TASK REQUIREMENTS |
1/ Answer these questions from the passage on Braschi's early career:
(a) In what year did Braschi receive his doctorate of both canon and civil law?
(b) Until what year did Braschi hold the post of auditor?
(c) What did the pope appoint Braschi as in 1755?
2/ Repeat everything in the passage on Braschi's early career from "Braschi was baptized" down to "held until 1753.".

EXCERPT PROVIDED |
⁂

Braschi was baptized in Cesena two days later on 27 December and was given the baptismal name of Angelo Onofrio Melchiorre Natale Giovanni Antonio. After completing his studies in the Jesuit college of Cesena and receiving his doctorate of both canon and civil law in 1734, Braschi continued his studies at the University of Ferrara.

===The priest===
Braschi became the private secretary of papal legate Cardinal Tommaso Ruffo, Bishop of Ostia and Velletri. Cardinal Ruffo took him as his conclavist at the 1740 papal conclave and when the latter became the Dean of the College of Cardinals in 1740, Braschi was appointed as his auditor, a post he held until 1753.

Braschi's skill in the conduct of a mission to the court of Naples won him the esteem of Pope Benedict XIV. In 1753, following the death of Cardinal Ruffo, Benedict appointed Braschi one of his own secretaries. In 1755, the pope appointed him as a canon of St Peter's Basilica.

⁂

DATASET EXCERPTS |
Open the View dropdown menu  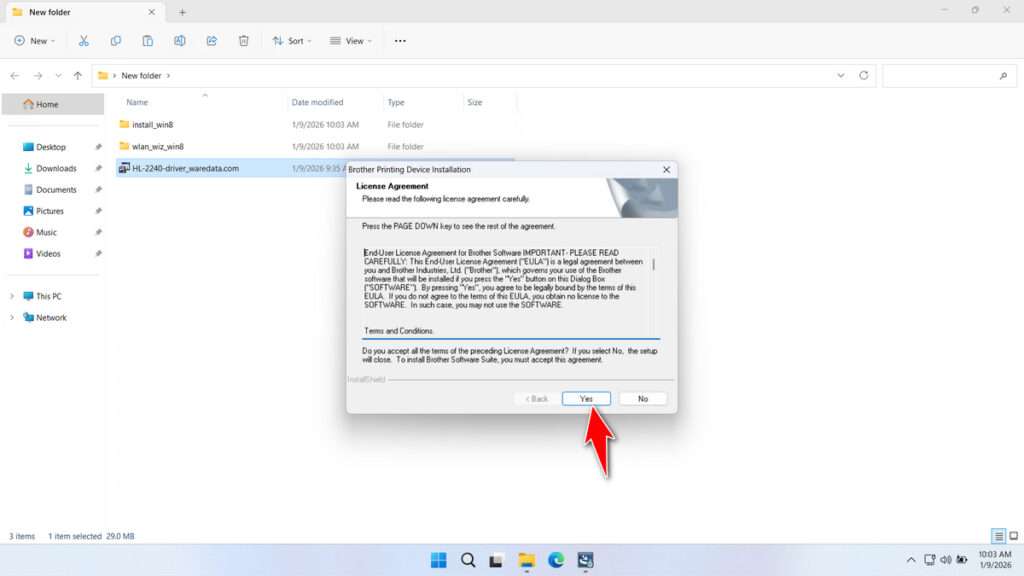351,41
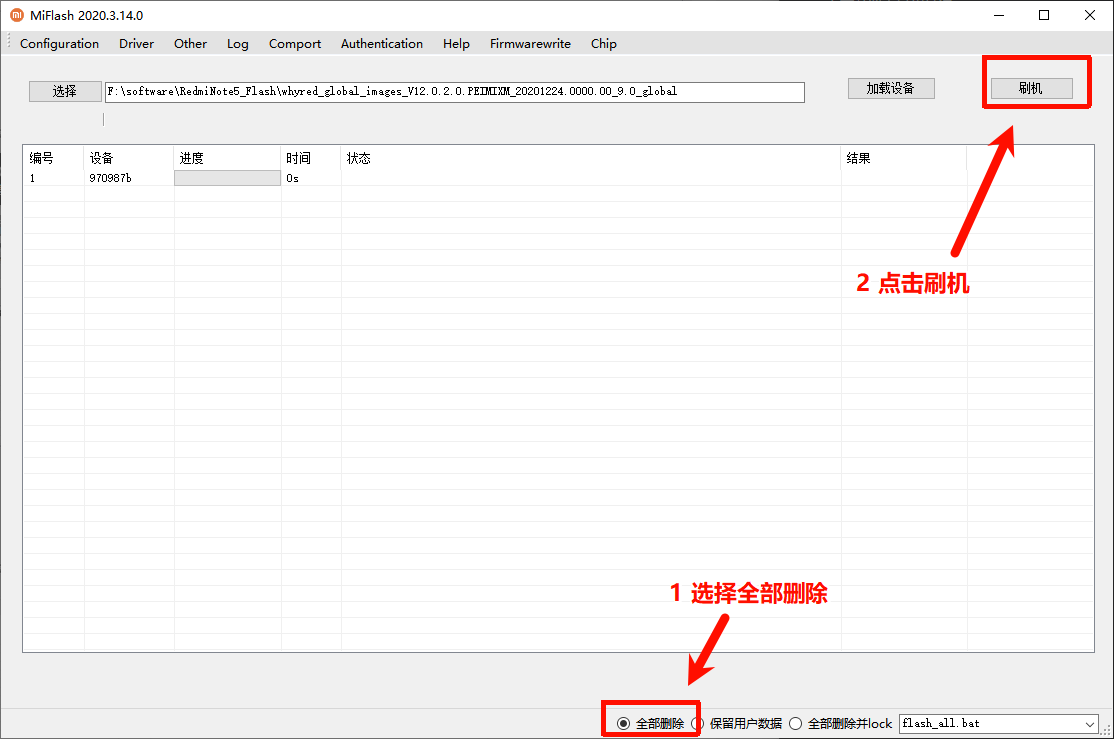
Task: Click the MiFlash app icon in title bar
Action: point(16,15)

⁂

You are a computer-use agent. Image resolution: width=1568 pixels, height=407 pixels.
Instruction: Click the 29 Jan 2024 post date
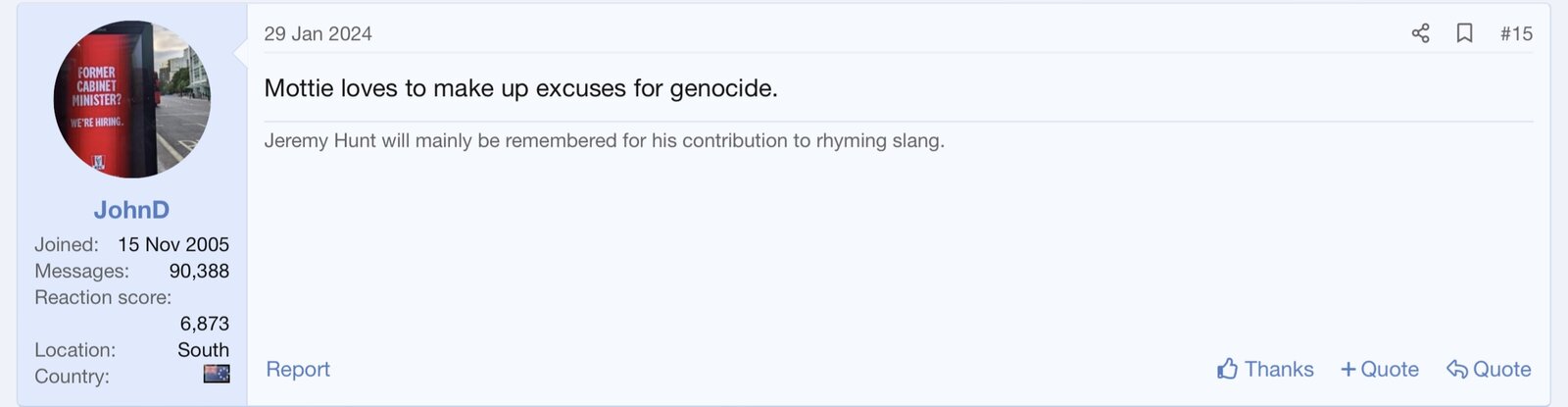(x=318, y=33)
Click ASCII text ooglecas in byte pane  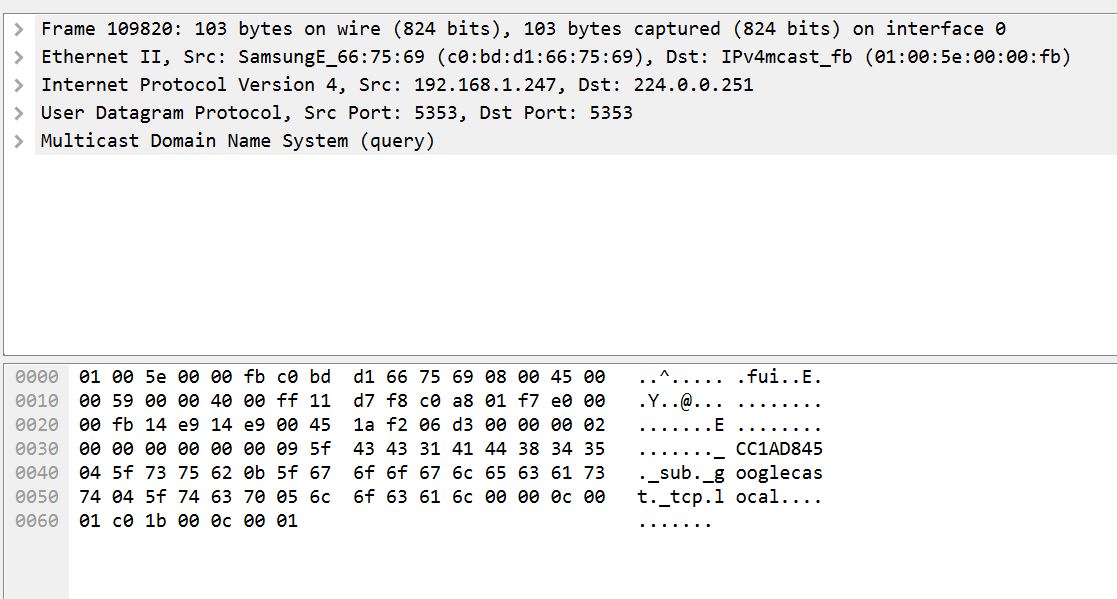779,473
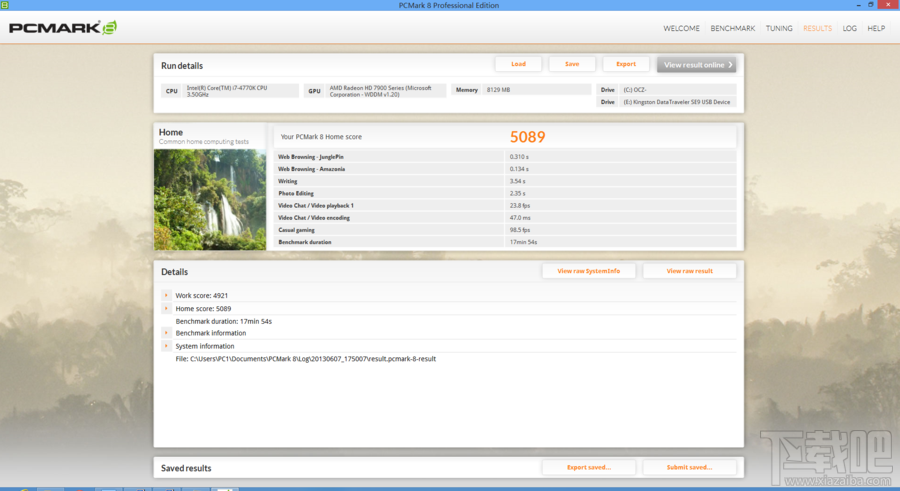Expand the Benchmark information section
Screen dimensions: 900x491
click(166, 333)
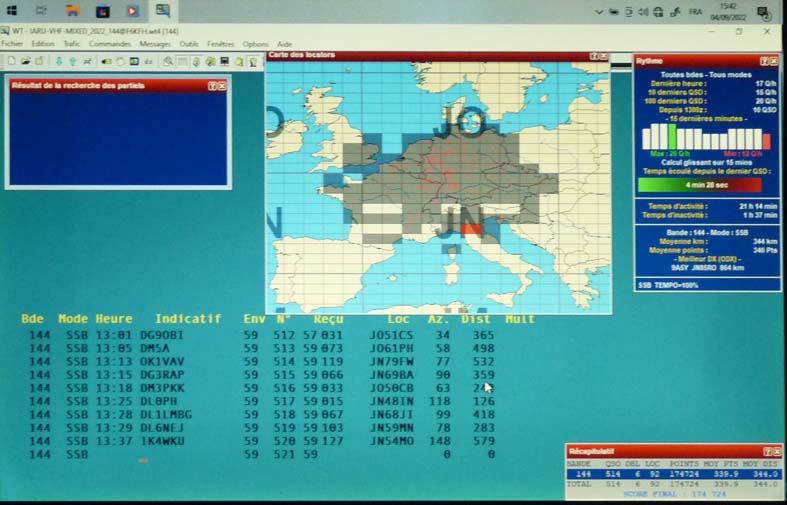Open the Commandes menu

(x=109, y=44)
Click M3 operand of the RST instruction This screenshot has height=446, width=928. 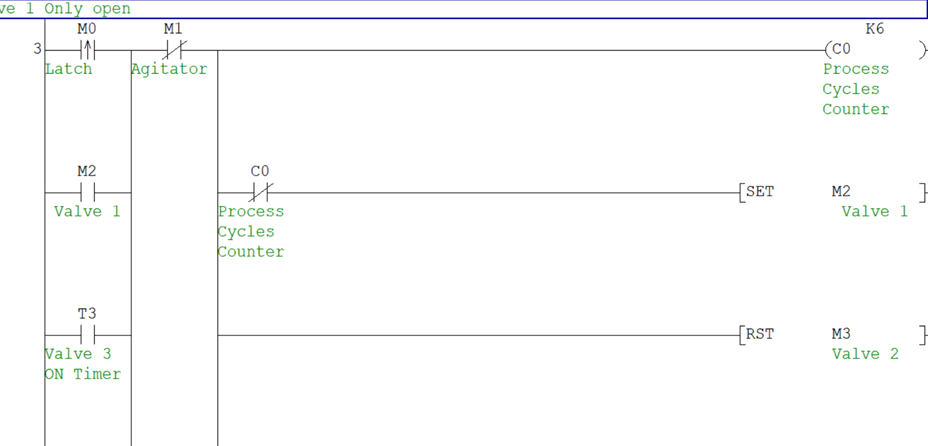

⁂

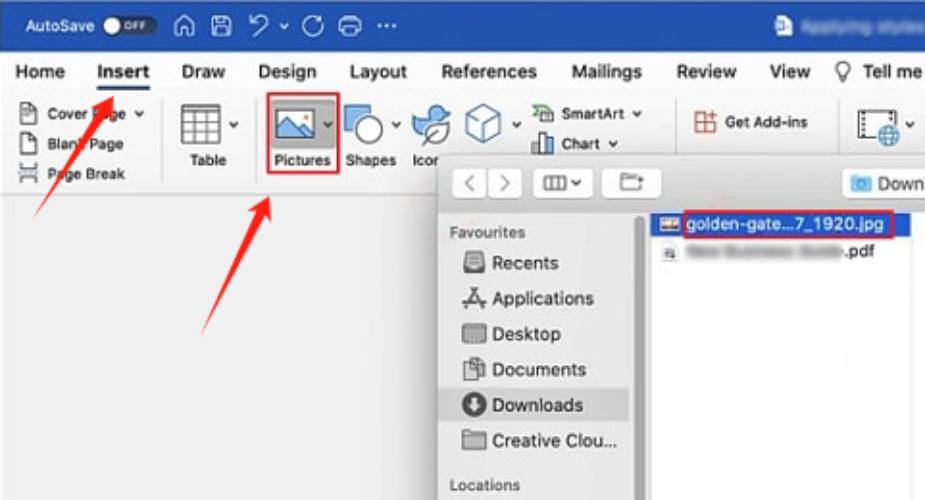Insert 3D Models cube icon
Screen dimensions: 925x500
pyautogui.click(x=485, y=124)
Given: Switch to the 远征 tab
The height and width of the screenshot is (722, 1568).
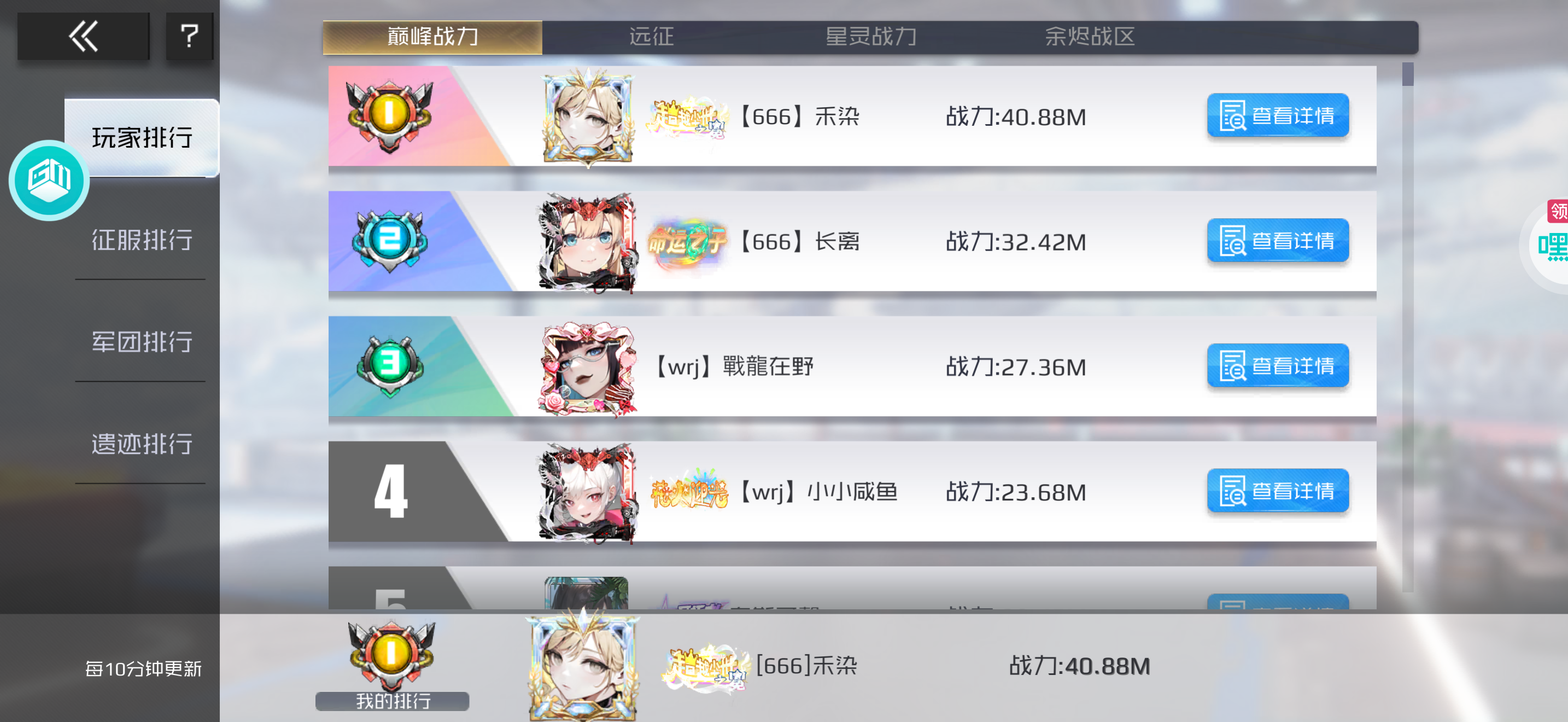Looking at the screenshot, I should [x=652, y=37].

⁂

ANSWERS FOR THE EXERCISE |
1/
(a) 1734
(b) 1753
(c) A canon of St Peter's Basilica

2/
Braschi was baptized in Cesena two days later on 27 December and was given the baptismal name of Angelo Onofrio Melchiorre Natale Giovanni Antonio. After completing his studies in the Jesuit college of Cesena and receiving his doctorate of both canon and civil law in 1734, Braschi continued his studies at the University of Ferrara.

===The priest===
Braschi became the private secretary of papal legate Cardinal Tommaso Ruffo, Bishop of Ostia and Velletri. Cardinal Ruffo took him as his conclavist at the 1740 papal conclave and when the latter became the Dean of the College of Cardinals in 1740, Braschi was appointed as his auditor, a post he held until 1753.